Saturday, February 28, 2009

The Manifesto of Multithreading (for High Performance)

This document is a statement of principles that Emergent software developers adhere to concerning issues of concurrency, parallelism, multiprocessing and multithreading.
Related Docs:

  • Multi-threading on a single processor is beneficial only in rare circumstances such as when we expect a program to block repeatedly, such as doing I/O.
    • When concerned about performance, this is unlikely to be the case, so we should see only one or two threads created per core.
  • Operating system context switching between threads can be very expensive. It involves saving and loading processor state, tends to result in complete cache invalidation, and most expensively entails updating of OS process management data structures. For systems that provide virtual memory, reprogramming the MMU and swapping out kernel resources such as file pointers can make switching even more expensive. Some system calls can force a scheduling quantum to end.
    • Avoid context switching by keeping the number of threads low. Avoid system calls.
    • Decompose the problem into large segments to minimize the number of context switches and total overhead. This is most easily done by decomposing into as many pieces as possible, then using a policy to agglomerate them back into large sequential computations.
    • Reducing the number of threads will make the job of an SMP OS scheduler trivial and inexpensive. Ideally it could map a thread to a processor and leave it there indefinitely. Any load balancing needed can be accomplished by the application using app-specific knowledge without affecting the number of threads and their scheduling.
  • The measure of efficiency of using available multiprocessors is determined by how much processing time is wasted or spent idle.
    • For ease of measurement and tuning, an application should avoid consuming as much processing as possible, but should try to consume as little as possible, then idle, making inefficiencies much more visible.
    • Never use a spin lock.
    • Idle time of this sort can be filled by work scheduled to be done on processors that are already fully utilized or overloaded. This is the reason for load balancing and is one component of thread scheduling.
  • Processors interfere with each other’s efficiency when accessing shared data. This happens directly if the other processor hits a lock that is already acquired. If the blocked thread suspends, another thread on that processor may be able to take over. But that adds a context switch on top of the lock check. Mutual exclusion (mutex) mechanisms and other atomic instructions cause cache flushes on remote processors, or lock the entire memory bus. These costs are hidden when doing performance analysis since they don’t affect the requestor, and are not attributable to any single instruction on the remote processor (other than as apparently “spontaneous” cache misses). Even storage barriers used in out of order memory access modes can add overhead from cache effects.
    • Avoid the need for shared data. Either partition the data so it is exclusively used by one processor, or hand off entire blocks of data to a processor so the data has a single-writer at any one time.
    • Minimize the number of interactions with shared objects, as each interaction bears an overhead.

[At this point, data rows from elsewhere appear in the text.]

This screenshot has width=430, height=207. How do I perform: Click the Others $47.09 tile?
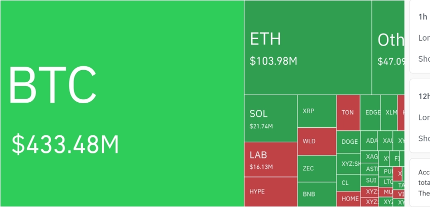389,48
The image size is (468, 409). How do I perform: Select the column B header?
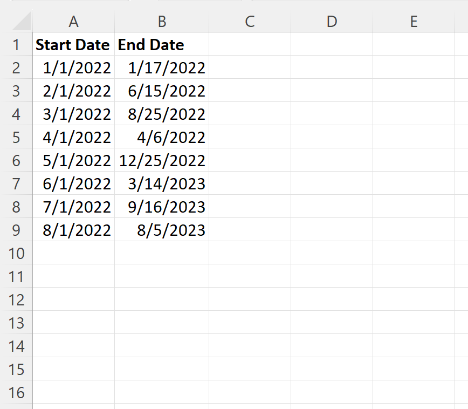tap(162, 22)
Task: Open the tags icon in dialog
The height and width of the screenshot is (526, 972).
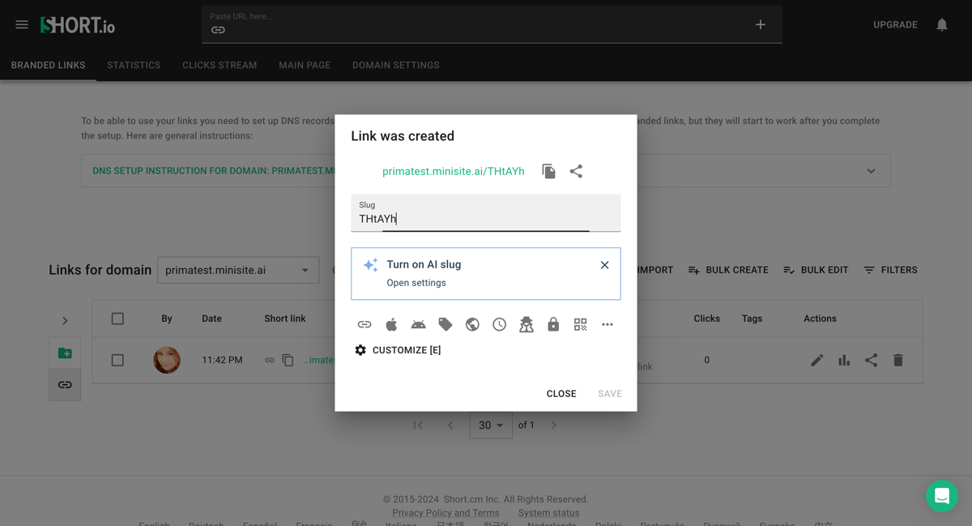Action: pos(446,324)

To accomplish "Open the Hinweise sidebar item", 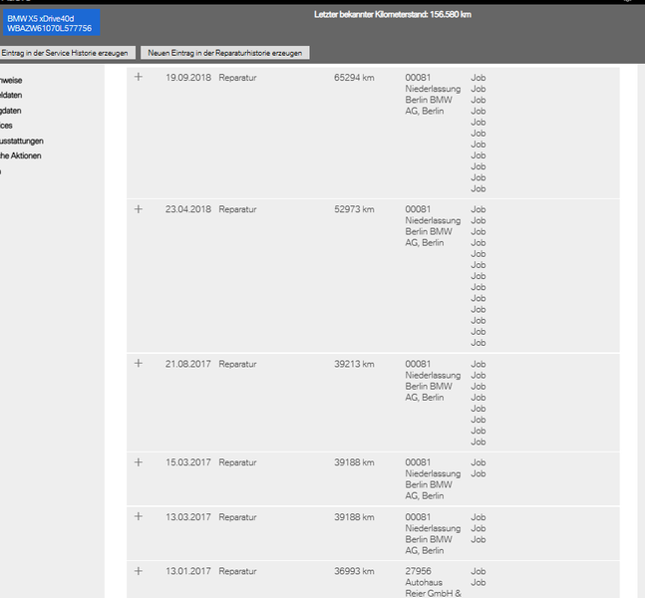I will 11,80.
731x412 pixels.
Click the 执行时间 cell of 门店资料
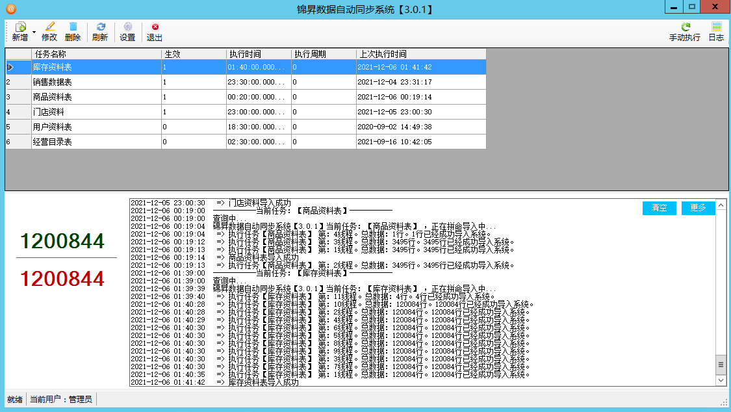point(258,112)
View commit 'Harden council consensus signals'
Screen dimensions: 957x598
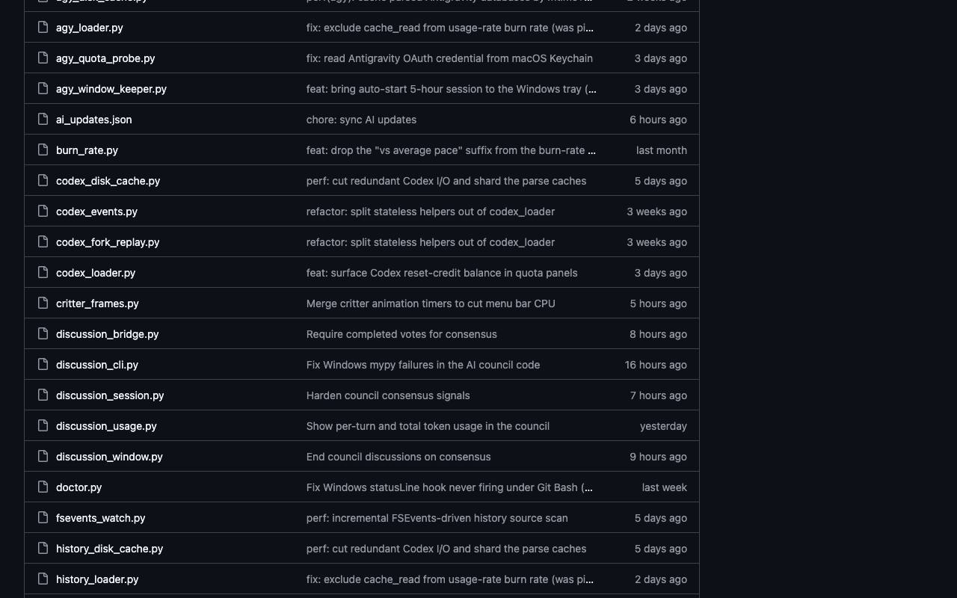coord(388,395)
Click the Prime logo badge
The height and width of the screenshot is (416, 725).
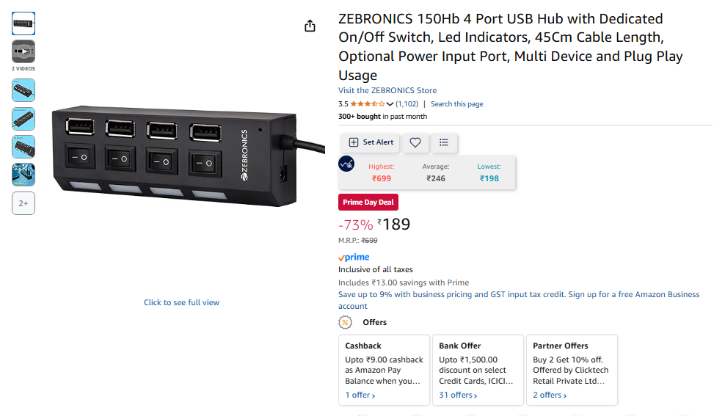tap(354, 258)
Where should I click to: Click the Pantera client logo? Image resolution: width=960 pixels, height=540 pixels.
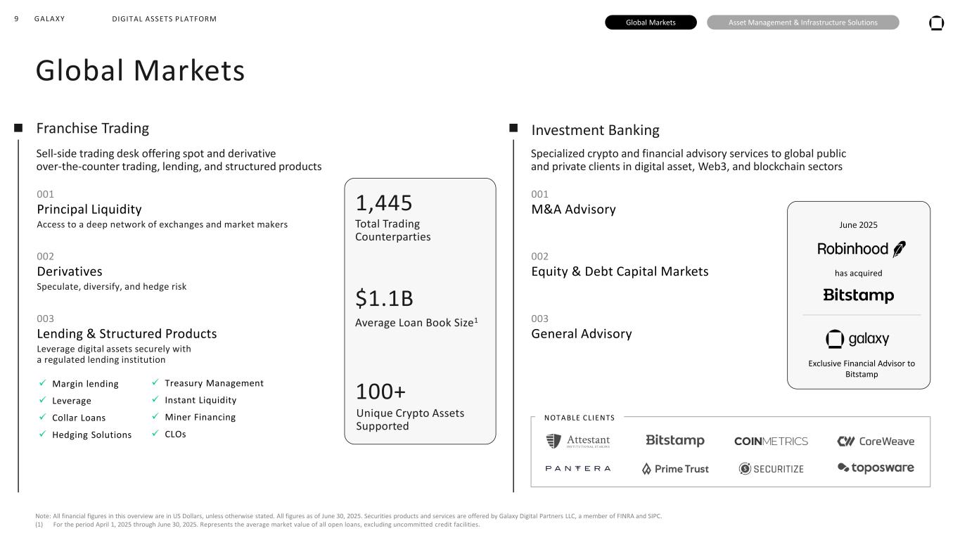pos(577,468)
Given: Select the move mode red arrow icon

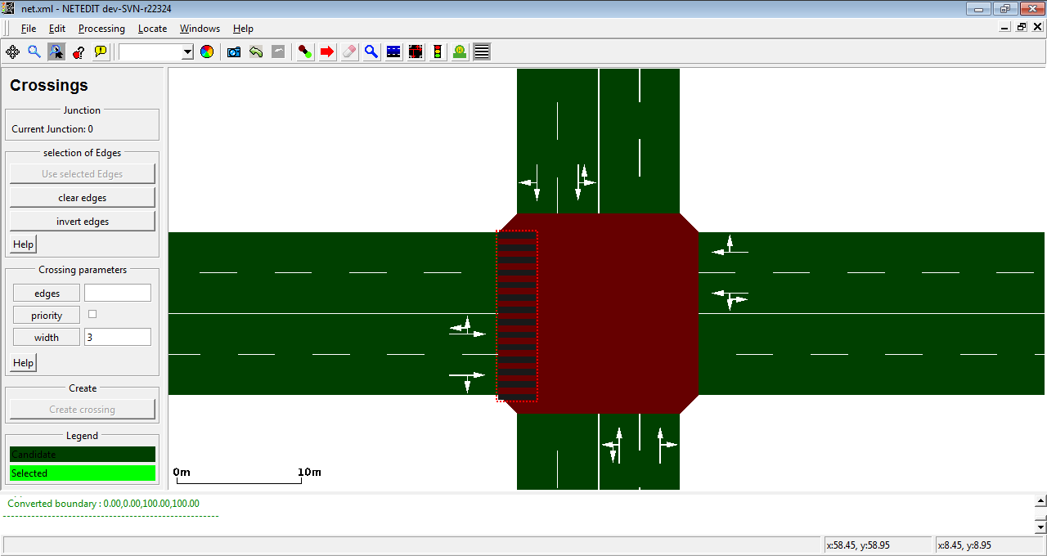Looking at the screenshot, I should point(327,52).
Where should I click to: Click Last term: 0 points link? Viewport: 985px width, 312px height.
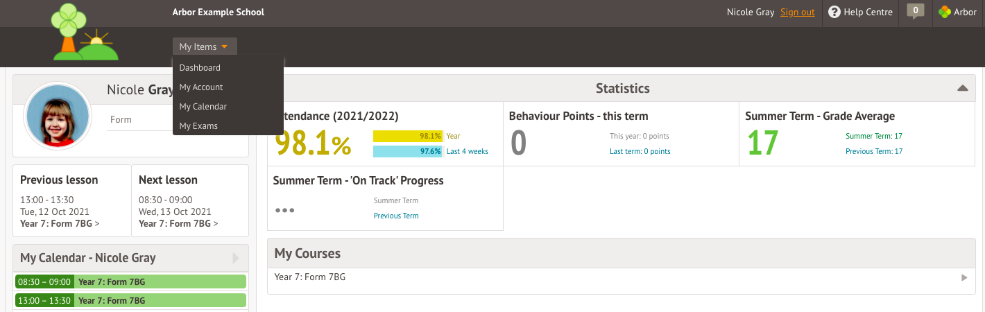tap(640, 151)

This relates to the (TBD) agglomeration policy mechanism discussed above.
  • Even computations that only read data owned/written to by another thread concurrently must be guarded.
    • In some cases managing a replica of the data for remote readers will simplify programming (removing the need for the guards), and have other benefits similar to double buffering such as removing a serial sequencing.
  • Guarding disjoint blocks of code with a critical section mutex mechanism is error prone because the coordination code is not collocated. Overly conservative exclusion will impact performance. Surprising interactions (side-effects or reading shared objects) can lead to errors/races.
    • Avoid code-based mutual exclusion (critical sections) for commonly/widely accessed systems. If it is the “only” approach, consider centralizing it (e.g. single reader and writer), as opposed to requiring almost every method of an object to grab the mutex.
    • Consider whether the object being guarded must be a singleton or can be replicated per thread (in which case, no exclusion is required).
    • Don’t confuse thread exclusion with reentrancy.
  • Locks on data or code blocks that require more than one resource to be locked can lead to deadlocks, or priority inversion or self-blocking. If the deadlock is of low probability, it may not be observed in testing. Even though some consider it easy to detect and fix a deadlock, they are very risky since it is so hard to guarantee they don’t exist.
    • If you find yourself resolving conflicts from multiple locks, it is time to redesign the system.
  • Lock contention tends to not gracefully degrade in terms of performance and fairness/starvation. More sophisticated locking is required such as a ticket mutex for fairness. Simpler locks consume even more resources, mask their caller’s logical idleness, and cause memory performance side effects as threads busily contend for the lock.
    • Avoid high contention resources. Duplicate them, or rethink whether they are as shared as you think.
    • In the spirit of CSP (Communicating Sequential Processes), assign the ownership of the resource to a single thread and use message communication to access it.
    • Before devising a more sophisticated and special purpose mechanism or data structure to address the high contention, reconsider the larger problem. Often a more coarse approach using CSP will fit better with the rest of the system. The task to be parallelized may not turn out to significantly contribute to overall performance. Optimize globally.
  • Scheduling preemption should not be relied on to provide performance. Each forced context switch is an unwanted overhead. Near 100% of the CPU can be used by a single thread that has enough load assigned to it. Preemption should only be used for rarely invoked latency sensitive functions like I/O or for long running low priority background processing where the preemption rate can be very low.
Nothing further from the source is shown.